- Provided records:
----------------

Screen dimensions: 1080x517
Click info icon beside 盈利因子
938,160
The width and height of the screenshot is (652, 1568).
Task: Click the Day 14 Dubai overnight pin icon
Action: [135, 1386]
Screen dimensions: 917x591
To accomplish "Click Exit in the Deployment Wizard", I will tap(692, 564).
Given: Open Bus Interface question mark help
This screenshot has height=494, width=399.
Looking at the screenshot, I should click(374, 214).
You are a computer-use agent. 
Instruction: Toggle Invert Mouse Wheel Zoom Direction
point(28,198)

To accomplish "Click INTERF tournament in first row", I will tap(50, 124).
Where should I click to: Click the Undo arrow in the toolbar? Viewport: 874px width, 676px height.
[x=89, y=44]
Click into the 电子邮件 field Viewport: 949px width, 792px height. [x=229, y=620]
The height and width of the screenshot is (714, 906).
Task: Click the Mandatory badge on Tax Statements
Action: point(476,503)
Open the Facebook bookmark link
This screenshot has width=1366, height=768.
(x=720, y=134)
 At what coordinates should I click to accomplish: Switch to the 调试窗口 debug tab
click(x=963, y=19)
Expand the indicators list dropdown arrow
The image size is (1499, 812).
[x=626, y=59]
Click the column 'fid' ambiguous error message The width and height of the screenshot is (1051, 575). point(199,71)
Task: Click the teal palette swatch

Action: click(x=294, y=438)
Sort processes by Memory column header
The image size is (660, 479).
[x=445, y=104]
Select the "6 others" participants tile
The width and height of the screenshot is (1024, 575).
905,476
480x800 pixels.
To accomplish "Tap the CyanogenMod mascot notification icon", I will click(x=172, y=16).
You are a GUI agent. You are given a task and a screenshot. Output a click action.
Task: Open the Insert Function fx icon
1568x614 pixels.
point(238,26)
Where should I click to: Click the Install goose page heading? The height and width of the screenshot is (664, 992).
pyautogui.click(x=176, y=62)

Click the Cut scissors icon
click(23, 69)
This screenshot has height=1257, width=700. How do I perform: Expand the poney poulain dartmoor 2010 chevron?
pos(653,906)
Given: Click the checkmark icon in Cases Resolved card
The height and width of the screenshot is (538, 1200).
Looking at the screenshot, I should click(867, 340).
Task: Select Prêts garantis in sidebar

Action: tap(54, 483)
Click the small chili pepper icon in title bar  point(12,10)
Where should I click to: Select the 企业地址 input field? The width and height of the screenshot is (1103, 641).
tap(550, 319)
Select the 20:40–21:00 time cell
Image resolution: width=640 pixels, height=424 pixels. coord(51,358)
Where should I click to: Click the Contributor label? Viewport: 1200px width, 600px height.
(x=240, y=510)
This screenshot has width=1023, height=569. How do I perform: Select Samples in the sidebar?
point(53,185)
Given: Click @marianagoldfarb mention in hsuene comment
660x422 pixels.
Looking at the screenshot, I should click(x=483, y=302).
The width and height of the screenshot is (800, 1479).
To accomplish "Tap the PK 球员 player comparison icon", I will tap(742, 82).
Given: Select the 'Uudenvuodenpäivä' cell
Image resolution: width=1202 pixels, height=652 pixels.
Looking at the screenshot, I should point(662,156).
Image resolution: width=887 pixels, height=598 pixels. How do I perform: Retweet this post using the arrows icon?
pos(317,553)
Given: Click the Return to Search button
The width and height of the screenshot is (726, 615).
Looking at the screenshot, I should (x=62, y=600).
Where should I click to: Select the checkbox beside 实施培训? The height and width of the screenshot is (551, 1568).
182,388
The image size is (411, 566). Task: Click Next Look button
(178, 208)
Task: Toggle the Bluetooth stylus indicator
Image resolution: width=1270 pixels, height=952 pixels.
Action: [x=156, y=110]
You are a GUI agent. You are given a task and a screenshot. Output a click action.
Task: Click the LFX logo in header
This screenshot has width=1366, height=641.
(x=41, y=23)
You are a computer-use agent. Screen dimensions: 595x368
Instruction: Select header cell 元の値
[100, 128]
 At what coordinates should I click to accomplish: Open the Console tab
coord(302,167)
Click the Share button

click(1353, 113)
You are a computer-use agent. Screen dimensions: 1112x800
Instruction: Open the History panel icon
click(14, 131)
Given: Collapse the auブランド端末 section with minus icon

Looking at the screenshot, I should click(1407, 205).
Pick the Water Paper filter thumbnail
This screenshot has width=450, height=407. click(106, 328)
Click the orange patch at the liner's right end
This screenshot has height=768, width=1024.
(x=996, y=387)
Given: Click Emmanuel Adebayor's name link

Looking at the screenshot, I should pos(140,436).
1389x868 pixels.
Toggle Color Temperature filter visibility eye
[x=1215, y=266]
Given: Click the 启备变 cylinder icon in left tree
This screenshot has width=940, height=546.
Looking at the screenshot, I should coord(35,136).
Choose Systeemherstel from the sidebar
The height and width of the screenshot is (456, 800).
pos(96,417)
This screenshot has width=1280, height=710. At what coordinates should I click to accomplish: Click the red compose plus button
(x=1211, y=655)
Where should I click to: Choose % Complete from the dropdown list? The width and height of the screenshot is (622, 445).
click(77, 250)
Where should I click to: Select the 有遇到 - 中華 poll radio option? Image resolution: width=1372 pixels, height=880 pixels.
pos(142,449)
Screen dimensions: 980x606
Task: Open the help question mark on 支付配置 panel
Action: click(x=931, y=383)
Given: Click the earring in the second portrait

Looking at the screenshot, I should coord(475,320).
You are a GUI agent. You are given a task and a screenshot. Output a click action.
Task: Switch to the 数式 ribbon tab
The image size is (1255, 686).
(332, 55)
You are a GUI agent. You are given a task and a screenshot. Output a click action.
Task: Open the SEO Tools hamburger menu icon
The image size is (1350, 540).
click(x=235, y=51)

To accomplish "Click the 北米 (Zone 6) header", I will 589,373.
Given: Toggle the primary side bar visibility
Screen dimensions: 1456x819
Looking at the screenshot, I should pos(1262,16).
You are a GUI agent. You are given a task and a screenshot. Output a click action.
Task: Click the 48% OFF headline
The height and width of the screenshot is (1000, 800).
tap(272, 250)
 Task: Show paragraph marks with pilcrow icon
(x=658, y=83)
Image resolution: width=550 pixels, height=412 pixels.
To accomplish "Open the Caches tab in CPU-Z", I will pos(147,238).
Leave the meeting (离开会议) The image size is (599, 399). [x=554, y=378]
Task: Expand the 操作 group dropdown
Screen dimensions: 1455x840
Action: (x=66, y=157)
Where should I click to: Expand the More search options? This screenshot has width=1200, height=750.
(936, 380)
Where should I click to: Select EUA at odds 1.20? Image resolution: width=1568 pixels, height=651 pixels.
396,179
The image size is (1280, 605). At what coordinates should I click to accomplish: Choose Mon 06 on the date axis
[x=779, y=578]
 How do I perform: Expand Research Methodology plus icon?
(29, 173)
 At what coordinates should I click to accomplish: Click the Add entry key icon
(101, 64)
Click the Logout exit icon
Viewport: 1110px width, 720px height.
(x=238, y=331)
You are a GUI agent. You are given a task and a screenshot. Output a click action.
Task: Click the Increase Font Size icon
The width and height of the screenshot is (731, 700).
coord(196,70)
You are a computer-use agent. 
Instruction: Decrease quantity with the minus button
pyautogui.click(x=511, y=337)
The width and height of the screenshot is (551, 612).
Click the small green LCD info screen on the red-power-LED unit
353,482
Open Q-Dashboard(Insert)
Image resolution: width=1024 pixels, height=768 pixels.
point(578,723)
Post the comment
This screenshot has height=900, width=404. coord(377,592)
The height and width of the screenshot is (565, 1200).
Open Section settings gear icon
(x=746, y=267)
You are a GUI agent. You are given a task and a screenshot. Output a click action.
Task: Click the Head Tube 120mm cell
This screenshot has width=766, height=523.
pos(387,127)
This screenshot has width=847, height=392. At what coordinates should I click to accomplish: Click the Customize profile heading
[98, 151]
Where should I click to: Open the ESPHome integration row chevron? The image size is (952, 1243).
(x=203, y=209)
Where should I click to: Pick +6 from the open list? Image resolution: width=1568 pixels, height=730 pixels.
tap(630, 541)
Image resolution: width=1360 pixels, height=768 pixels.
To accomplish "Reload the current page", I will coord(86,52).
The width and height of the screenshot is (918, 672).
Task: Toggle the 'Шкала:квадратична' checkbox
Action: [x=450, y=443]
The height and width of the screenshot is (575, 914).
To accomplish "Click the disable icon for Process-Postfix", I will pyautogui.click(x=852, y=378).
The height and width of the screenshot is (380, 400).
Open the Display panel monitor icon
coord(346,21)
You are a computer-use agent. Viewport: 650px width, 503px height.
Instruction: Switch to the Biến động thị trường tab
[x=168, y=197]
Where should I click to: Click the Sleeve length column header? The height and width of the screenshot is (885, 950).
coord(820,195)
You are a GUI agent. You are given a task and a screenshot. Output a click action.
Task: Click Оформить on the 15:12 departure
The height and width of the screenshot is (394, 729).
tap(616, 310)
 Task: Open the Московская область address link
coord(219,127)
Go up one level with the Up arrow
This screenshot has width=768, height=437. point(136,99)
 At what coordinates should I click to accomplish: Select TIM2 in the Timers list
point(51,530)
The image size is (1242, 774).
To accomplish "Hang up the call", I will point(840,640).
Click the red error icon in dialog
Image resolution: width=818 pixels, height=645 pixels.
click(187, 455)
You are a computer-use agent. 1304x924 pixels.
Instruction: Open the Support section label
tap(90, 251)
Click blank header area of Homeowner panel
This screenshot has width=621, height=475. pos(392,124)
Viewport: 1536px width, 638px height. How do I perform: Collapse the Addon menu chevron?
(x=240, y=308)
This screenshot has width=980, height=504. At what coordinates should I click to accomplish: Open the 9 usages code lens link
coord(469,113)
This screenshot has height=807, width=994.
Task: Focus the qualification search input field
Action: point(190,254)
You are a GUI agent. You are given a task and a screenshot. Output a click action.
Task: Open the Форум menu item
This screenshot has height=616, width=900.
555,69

----------------

- Problem description: Copy out the lines of the data where the string "Insert" occurs.

- Solution:
Task: Open the Insert Function fx icon
Open Q-Dashboard(Insert)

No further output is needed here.